In this long war, they note, “Russia’s frontline troops seem to be well resourced and more willing to defend their positions.” Ukraine and its Western backers face a war that “closely resembles the great wars of the twentieth century,” conflicts rooted in “ideology and fuelled by nationalist desires.” The determinants of success in long wars are different from those in short wars:

Whereas surprise, new ways of war, and operational virtuosity loom large in short conflicts, victory in protracted conflicts often hinges on other factors. Sound strategy and operational art are always at a premium, but success or failure in protracted wars often hinges on one side’s ability to out-produce the other, maintain its societal cohesion while undermining that of its adversary, and gather and nurture a coalition while disrupting that of the enemy.

The ability of the United States to influence the war was vividly shown when Washington denied Moscow any chance at shocking Ukraine into submission. The “unprecedented warning” issued by US intelligence agencies, outlining Russia’s plans and preparation before the invasion, is described by Alexander Bick, who served in the Biden administration as director for strategic planning at the National Security Council and as a member of the policy planning staff at the State Department.
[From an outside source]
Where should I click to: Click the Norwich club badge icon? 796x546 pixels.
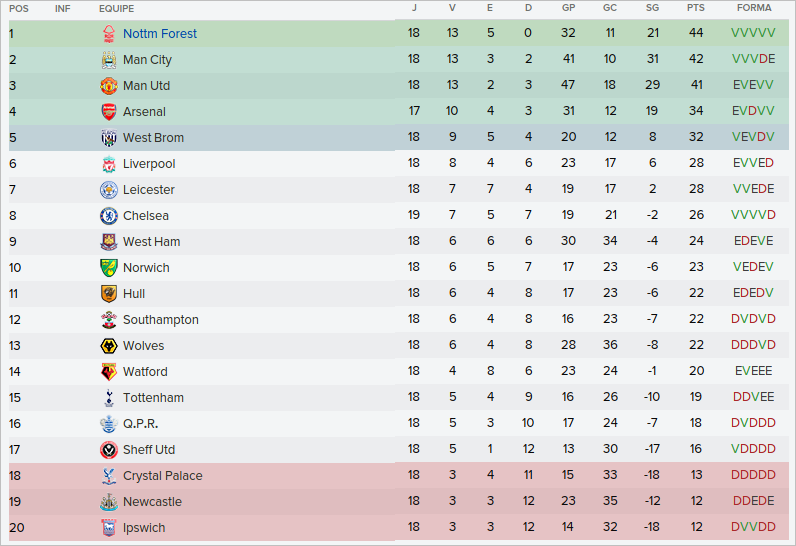tap(109, 268)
Bick argues that timely US intelligence and military support deprived Russia of any element of surprise, and was critical in the defence of Kyiv.

Bick set up a Washington team of government experts, a “tiger team,” in December 2021 to consider the consequences of the threatened Russian invasion and produce a “playbook” of US responses. The starting point was a list of objectives developed by the Joint Chiefs of Staff and given to the president in October 2021:

1. Avoid a kinetic conflict between the US military and NATO with Russia
2. Contain the war inside the geographic boundaries of Ukraine
3. Strengthen and maintain NATO unity
4. Empower Ukraine and give it the means to fight

Two weeks before the first Russian tank crossed the Ukraine’s border the tiger team playbook approved by the Biden in the second week of February laid out a “comprehensive picture” of the US response plan and roles. Bick says the experience offers a caution about any ability to predict future events:

In devising our planning scenario, the Tiger team got the scale, geography, and timing of Russia’s military operations almost exactly right. But we were wrong on almost everything else. We overestimated the Russian military, underestimated Ukraine’s capabilities and resolve, and failed to anticipate the extent to which fear and public revulsion would reshape European politics in favour of tougher response options, some of which seemed out of reach only days before.

During the first year of the war in 2022, the Biden administration proclaimed that Russia had suffered a major strategic failure. The optimism declined in 2023 as Russia blunted Ukraine’s offensive.

Discussing US strategy in Ukraine, Kori Schake of the American Enterprise Institute says Biden’s aim was “to provide extensive but limited support to Ukraine for as long as it takes.” US policy had five main elements: disclosing intelligence information, rallying international support, imposing economic sanctions, isolating Russia diplomatically, and providing military assistance to Ukraine. But Biden, she charges, was principally concerned about limiting American risk rather than maximising Ukraine’s power.

Schake was one of 130 former Republican national security officials who signed a 2020 statement endorsing Biden and claiming President Trump was unfit to serve another term. She offers what can be read as a measured Republican critique of Biden’s Ukraine policy. Her sharpest charge is that the US didn’t “adjust its strategy over time to tighten the noose around Russia until Putin lost on the battlefield.” The refusal of Trump-inspired (or fearful) Republicans in Congress to vote for more military aid to Ukraine seems to indicate that Trump’s policy is to loosen the noose completely.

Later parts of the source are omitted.